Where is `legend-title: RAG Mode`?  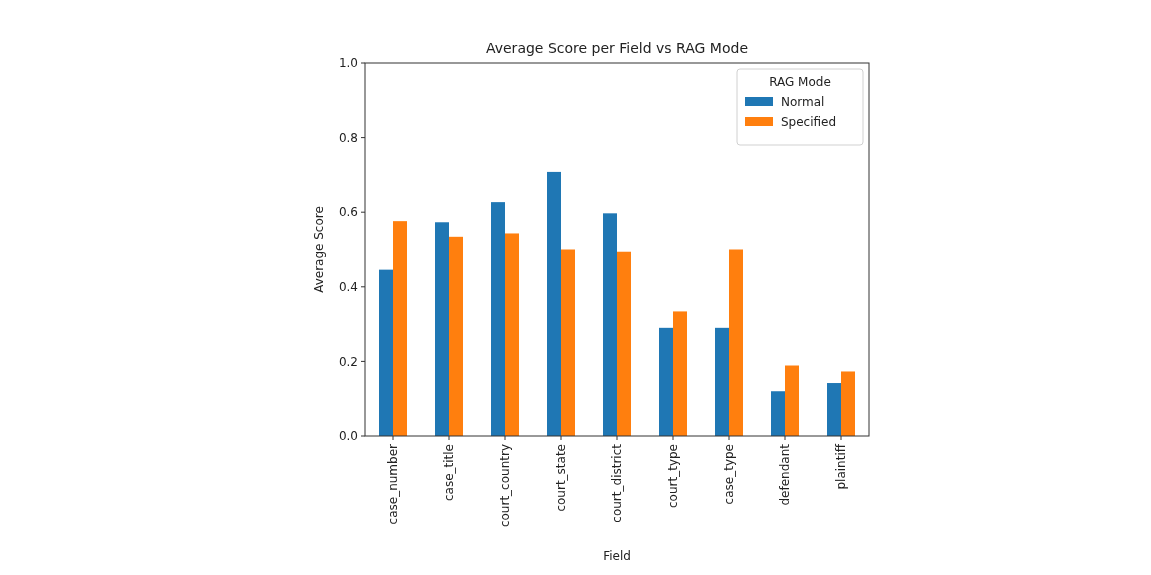
legend-title: RAG Mode is located at coordinates (800, 82).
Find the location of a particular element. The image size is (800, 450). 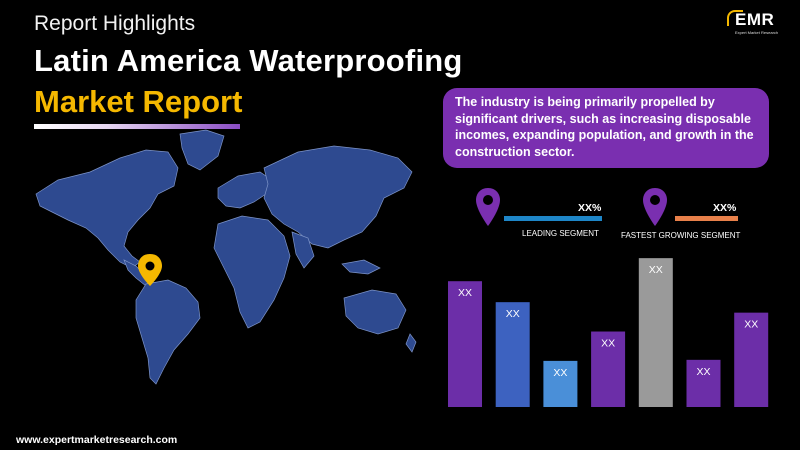

map-indonesia is located at coordinates (361, 267).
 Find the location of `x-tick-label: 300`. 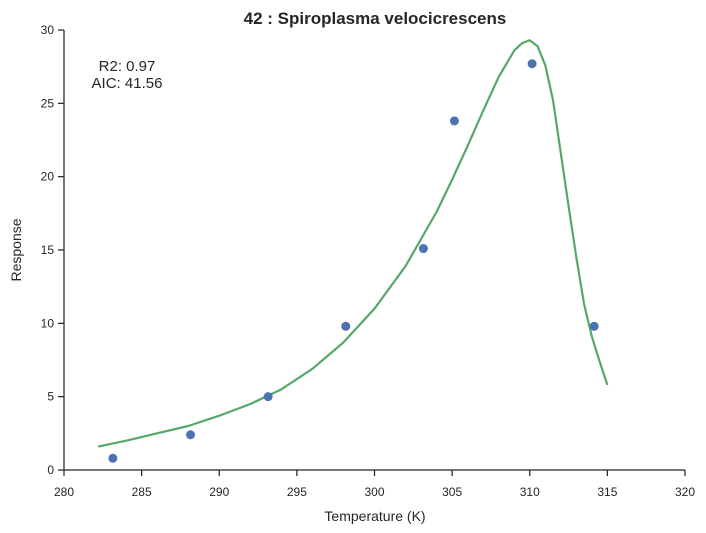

---

__Problem__: Rewrite all of these lines with "location" changed to "position" and everything else left as it is, omitting the pictures.

__Result below__:
Where is `legend-title: RAG Mode`?  
legend-title: RAG Mode is located at coordinates (800, 82).
Find the position of a particular element. The image size is (800, 450). 

map-indonesia is located at coordinates (361, 267).
 Find the position of `x-tick-label: 300`. 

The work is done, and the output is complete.